At the front, Kenyan running machine Eluid Kipchoge, who has now won seven of the just eight marathons he has taken part in, took the gold ahead of Ethiopia’s Lilesa Feyisa and USA’s Rupp Galen as the trio broke away from the tiring bunch with nearly 10 kilometres to run.

Like Nary Ly’s performance in the women’s marathon the previous week, the Cambodian camp once again took comfort in the fact that Neko Hiroshi resolutely hung on to finish the race.

“Finishing a marathon in itself is a great honour and I am happy that both our long distance runners gave their very best.

Content image - Phnom Penh Post

“Of course, our objective is to do better in every discipline we take part in, but considering the top quality of competition, our athletes have given us a lot of hope for a better future,” said Vath Chamroeun, secretary-general of National Olympic Committee of Cambodia.

“Sorn Seavmey’s loss still rankles, but we need to get over it and work harder than ever before to seek our first Olympic medal.

“We need to start our preparations for Tokyo right away and encourage more of our athletes to achieve qualifying marks,” said Chamreoun, who was the first wrestler from Cambodia to compete in an Olympics at the 1996 Atlanta Games.

As the sun began to set on the Rio Games, the Cambodian delegation took part in the parade of nations for the last time at the Maracana stadium, with swimmer Hem Thon Vitiny getting the honours as flag-bearer.

While Cambodia’s expectation of a medal soared after Seavmey’s Olympic qualification, her defeat at the hands of Reshmie Oogink brought home the harsh reality of what it takes to win at this elite level.

Cambodia counted as positives the swimmers bettering their personal bests, the marathoners staying the course, wrestler Sotheara giving her best and Seavmey holding out rich promise for the future.

Apart from Cambodia winding down its campaign on an optimistic note, the Southeast Asian region as a whole had been celebrating the Rio Olympics as one of the best for the bloc of 11 nations.

Despite a population of 600 million, which is larger than the European Union’s 510 million, Southeast Asia’s success in Olympics had been marginal to say the least, with gold eluding three of the five most populous countries in the region until London 2012.

But that trend was bucked by Vietnam on the second day of the competition in Rio when Hoang Xuan Vinh won the country’s first gold in the 10m air pistol.

Singapore followed suit with their first gold medal six days later in the pool when the “Kid” conquered the “Legend” as Joseph Schooling beat his childhood hero Michael Phelps in the 100m butterfly.

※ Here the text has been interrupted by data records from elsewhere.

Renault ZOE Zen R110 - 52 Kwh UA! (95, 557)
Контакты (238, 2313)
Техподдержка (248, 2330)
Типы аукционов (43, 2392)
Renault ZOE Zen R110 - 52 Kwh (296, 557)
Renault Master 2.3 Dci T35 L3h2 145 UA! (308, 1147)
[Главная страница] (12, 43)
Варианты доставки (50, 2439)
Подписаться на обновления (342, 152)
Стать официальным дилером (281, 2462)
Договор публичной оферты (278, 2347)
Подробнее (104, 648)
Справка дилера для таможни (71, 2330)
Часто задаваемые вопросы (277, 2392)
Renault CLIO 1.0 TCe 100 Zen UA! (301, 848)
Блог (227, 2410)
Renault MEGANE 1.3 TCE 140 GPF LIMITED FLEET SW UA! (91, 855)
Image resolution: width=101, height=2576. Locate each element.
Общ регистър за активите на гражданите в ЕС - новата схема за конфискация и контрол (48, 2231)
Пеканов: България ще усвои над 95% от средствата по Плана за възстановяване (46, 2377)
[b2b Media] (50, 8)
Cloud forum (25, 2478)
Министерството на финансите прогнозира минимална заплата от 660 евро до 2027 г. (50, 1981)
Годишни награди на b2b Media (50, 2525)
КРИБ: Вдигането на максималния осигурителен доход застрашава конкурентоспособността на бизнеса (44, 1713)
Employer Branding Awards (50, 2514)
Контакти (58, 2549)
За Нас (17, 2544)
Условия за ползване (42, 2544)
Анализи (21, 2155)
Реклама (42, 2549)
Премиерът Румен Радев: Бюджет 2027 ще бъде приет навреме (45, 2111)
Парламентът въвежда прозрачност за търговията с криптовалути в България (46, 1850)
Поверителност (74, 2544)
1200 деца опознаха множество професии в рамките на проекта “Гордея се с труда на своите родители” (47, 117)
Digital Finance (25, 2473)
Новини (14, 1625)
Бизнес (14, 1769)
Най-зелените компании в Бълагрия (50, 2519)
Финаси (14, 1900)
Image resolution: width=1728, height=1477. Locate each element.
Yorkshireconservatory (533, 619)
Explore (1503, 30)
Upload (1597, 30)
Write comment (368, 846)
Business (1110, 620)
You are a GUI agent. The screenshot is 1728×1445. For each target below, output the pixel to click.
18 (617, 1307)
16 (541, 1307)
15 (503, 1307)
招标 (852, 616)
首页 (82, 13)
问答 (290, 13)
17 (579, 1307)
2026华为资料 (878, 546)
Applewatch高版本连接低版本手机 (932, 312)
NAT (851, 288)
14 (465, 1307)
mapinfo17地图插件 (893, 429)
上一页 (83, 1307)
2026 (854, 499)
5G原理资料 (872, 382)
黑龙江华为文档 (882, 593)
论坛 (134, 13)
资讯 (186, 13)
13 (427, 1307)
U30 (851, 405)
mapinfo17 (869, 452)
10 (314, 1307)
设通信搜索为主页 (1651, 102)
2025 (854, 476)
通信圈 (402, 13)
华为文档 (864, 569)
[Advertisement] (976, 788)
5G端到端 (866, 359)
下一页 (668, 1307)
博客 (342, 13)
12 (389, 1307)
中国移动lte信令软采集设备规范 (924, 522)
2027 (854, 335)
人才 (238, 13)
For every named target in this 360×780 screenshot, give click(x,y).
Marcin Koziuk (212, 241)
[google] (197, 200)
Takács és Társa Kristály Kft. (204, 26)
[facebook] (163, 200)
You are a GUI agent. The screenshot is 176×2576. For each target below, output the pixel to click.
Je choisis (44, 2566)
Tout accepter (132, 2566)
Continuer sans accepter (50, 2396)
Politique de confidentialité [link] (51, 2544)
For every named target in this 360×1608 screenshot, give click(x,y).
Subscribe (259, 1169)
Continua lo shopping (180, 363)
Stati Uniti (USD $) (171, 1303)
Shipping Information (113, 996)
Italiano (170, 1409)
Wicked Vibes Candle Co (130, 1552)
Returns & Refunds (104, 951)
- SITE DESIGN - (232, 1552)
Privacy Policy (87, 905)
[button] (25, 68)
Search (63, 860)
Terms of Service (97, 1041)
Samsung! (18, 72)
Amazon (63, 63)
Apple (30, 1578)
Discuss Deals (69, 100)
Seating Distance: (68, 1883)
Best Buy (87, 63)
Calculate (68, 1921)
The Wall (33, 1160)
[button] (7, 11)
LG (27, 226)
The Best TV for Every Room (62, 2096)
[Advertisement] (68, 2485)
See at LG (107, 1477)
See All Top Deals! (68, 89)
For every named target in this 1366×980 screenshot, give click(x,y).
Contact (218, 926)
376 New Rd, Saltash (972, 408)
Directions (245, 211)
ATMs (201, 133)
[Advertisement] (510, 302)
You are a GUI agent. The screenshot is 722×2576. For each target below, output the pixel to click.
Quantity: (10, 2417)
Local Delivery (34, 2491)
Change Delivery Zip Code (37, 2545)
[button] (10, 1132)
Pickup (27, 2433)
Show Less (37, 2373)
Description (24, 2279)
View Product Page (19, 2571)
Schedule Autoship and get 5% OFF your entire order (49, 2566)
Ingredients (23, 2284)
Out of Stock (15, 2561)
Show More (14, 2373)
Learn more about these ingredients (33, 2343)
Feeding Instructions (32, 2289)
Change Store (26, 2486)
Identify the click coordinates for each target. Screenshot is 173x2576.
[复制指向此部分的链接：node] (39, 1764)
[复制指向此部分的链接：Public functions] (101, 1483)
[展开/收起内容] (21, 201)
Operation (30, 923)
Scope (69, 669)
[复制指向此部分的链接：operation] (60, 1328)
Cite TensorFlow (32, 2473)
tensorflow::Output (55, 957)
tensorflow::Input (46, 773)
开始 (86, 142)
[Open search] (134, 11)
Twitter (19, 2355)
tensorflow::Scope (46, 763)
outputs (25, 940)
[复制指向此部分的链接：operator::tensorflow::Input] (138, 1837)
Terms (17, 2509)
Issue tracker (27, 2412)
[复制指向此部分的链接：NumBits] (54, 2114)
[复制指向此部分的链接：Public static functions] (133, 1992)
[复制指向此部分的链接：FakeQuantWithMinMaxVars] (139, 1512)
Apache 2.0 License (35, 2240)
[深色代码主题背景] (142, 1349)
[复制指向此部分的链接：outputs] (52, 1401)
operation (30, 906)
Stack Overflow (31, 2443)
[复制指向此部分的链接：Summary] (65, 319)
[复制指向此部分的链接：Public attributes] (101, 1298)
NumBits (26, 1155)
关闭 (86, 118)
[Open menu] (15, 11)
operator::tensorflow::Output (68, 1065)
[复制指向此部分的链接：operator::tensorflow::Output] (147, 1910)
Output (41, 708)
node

The region has now recorded new highs in total medals and golds, erasing the disappointing memories of London.

Two-thirds of all medals since 1928 have been won by Indonesia and Thailand, and five of the region’s 11 countries – Brunei, Cambodia, Laos, Myanmar and Timor-Leste – still have never made it to the podium.

But when it comes to rewarding gold medallists, four Southeast Asian countries are among the top seven offering six-figure payouts – headed by the whopping $952,000 Taiwan gave female weightlifter Hsu Shu-ching.

Singapore ranks second, with Schooling getting $746,000 under the Singapore National Olympics Council program. Indonesia, Malaysia and Thailand are, like Russia and Brazil, rewarding their gold medalists with $250,000.